Across the five modeling approaches—linear regression, ridge regression, lasso, principal components regression (PCR), and partial least squares (PLS)—the performance in predicting the number of college applications received was very similar. All five models yielded test mean squared errors (MSE) around 1,261,000, with only minor differences among them.
The least squares linear model had a test MSE of 1,261,630, which set a strong baseline. Ridge regression and lasso performed comparably, with lasso also identifying and retaining a subset of the most relevant predictors. Lasso had the added advantage of sparsity, reducing overfitting while maintaining accuracy.
For the dimension reduction methods, PCR required all 17 components to match the performance of the full linear model, resulting in an identical MSE of 1,261,630. PLS, on the other hand, achieved the same level of accuracy using only 15 components, with a slightly lower test MSE of 1,261,576. This suggests that PLS was marginally more efficient in capturing the predictive signal from the data.

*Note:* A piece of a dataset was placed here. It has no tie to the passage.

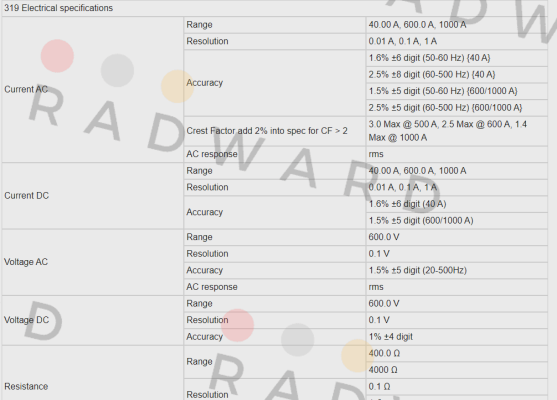Click the Crest Factor add 2% label cell
The image size is (557, 400).
[x=274, y=131]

Overall, all models predicted the number of college applications reasonably well with similar levels of accuracy. The lack of significant difference in test errors suggests that the linear relationship between predictors and response is strong and consistent across modeling techniques. While no method substantially outperformed the others, PLS and lasso offered advantages in terms of dimensionality reduction and model simplicity.